• Exercise requirements:
[a] Summarize the See No Evil 2 review in two sentences.
[b] Reproduce word for word the passage of the See No Evil 2 review from "It scares most" up to and including "Avoiding the rush.".

#### Document excerpt

Movie Review – See No Evil 2

Movie Review – See No Evil 2

TOTAL SCORE93%

One day you will die.

There’s a saying that runs that only two things are unavoidable – death and taxes. Taxes are something that we’ve made up as a society, and they’ll fade with us. Death, on the other hand? Wherever there’s life, there’s death. No matter what we do, no matter what we accomplish, one day all of us will simply stop.

No living thing can escape from this. No living thing can get away from this. One day, it all ends and we face whatever comes next – if anything. It’s one of the biggest fears that we all share as living people. Entire philosophies, religions, and cultures have been forced to address this simple thing, this weird process by which we will all some day stop.

It scares most of us, this ending. We use it to threaten one another, both in jest and in earnest. We use the threat of death to teach our young, and have from our earliest days. Stories of the boogeyman, of things that go bump in the night, of the nameless specter that we dress up in a thousand different ways to mask the true terror that waits for us all, that sudden stop.

Pictured: Avoiding the rush.

Slasher movies were based around this concept. Michael Myers and Jason Vorhees were literal manifestations of death – forces that could not be stopped or reasoned with, violence that could not be withstood but did follow certain rules. They attacked the young for being young, punishing youth for rejecting the morality of an older generation, which is why the few survivors left in their wake were always “pure.”

########
#### Record list

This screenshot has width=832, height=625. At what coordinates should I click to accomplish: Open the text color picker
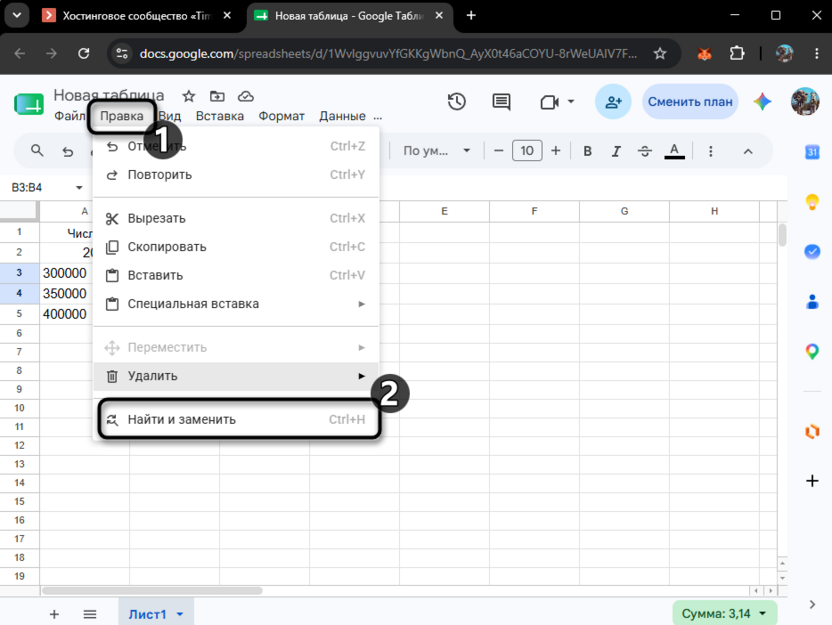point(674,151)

########
#### Record list

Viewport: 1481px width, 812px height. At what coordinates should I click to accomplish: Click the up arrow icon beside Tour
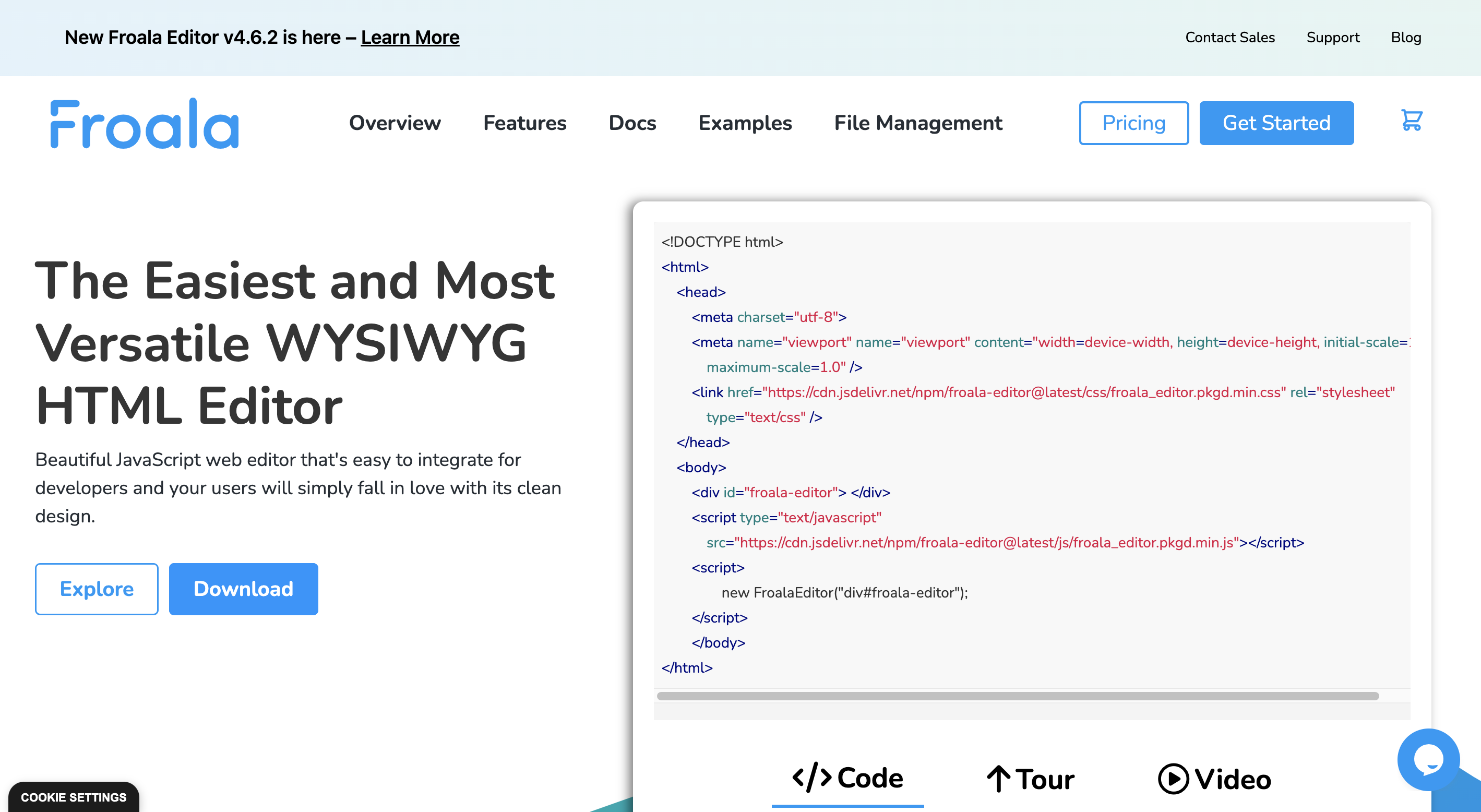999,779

########

• Answers by task:
[a] The review opens by stating that death is unavoidable for every living thing and is one of the biggest fears people share, one that philosophies, religions, cultures, and the stories used to teach the young have all had to address. It then says slasher movies were based on this concept, with Michael Myers and Jason Vorhees as literal manifestations of death who punished the young for rejecting an older generation's morality, so the few survivors were always "pure."

[b]
It scares most of us, this ending. We use it to threaten one another, both in jest and in earnest. We use the threat of death to teach our young, and have from our earliest days. Stories of the boogeyman, of things that go bump in the night, of the nameless specter that we dress up in a thousand different ways to mask the true terror that waits for us all, that sudden stop.

Pictured: Avoiding the rush.